- [What needs to be done] Copy the records below exactly, leaving out any pictures.

[Recorded data]
============

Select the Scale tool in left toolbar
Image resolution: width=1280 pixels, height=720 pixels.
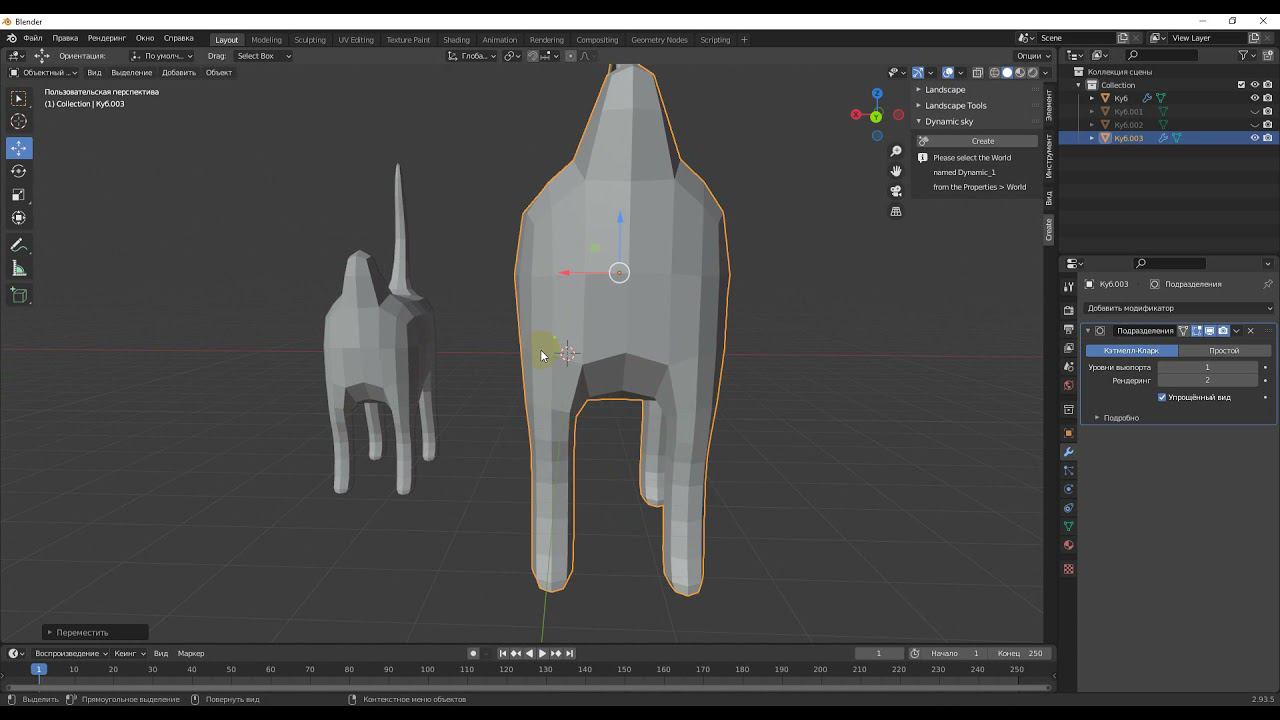click(x=19, y=195)

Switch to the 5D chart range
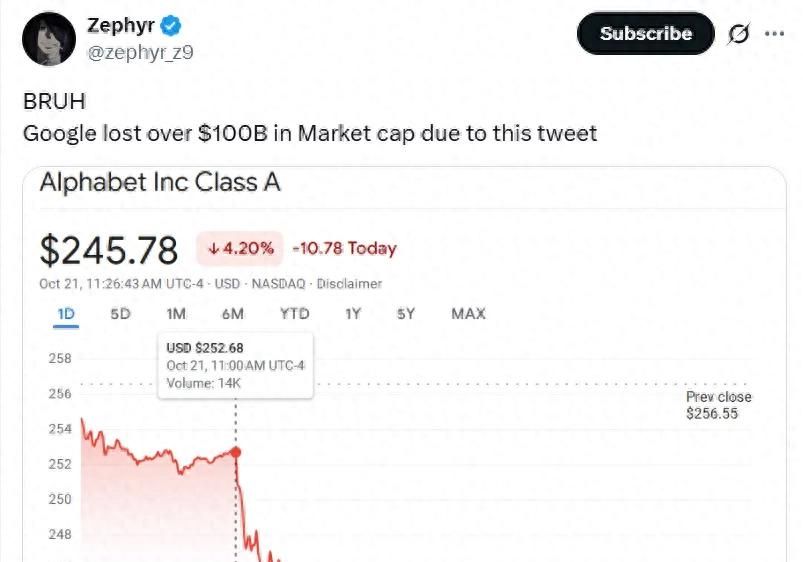point(120,314)
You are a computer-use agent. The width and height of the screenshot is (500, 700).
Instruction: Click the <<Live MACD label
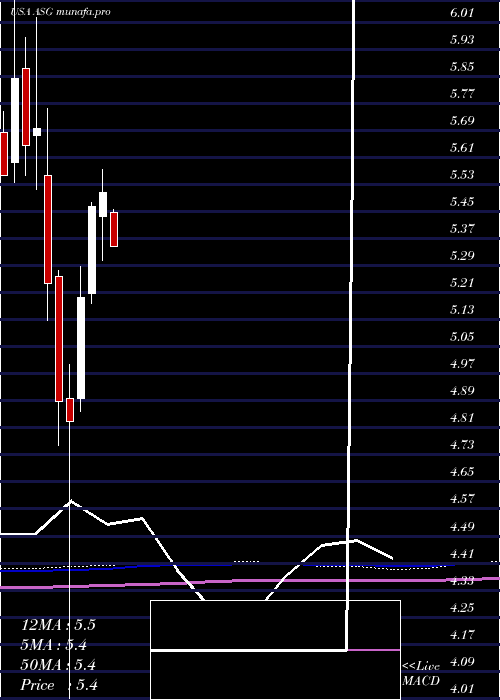click(421, 673)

============

- [Task answer]
Select the Scale tool in left toolbar
Image resolution: width=1280 pixels, height=720 pixels.
click(x=19, y=195)

Switch to the 5D chart range
point(120,314)
You are a computer-use agent. The width and height of the screenshot is (500, 700).
Instruction: Click the <<Live MACD label
click(421, 673)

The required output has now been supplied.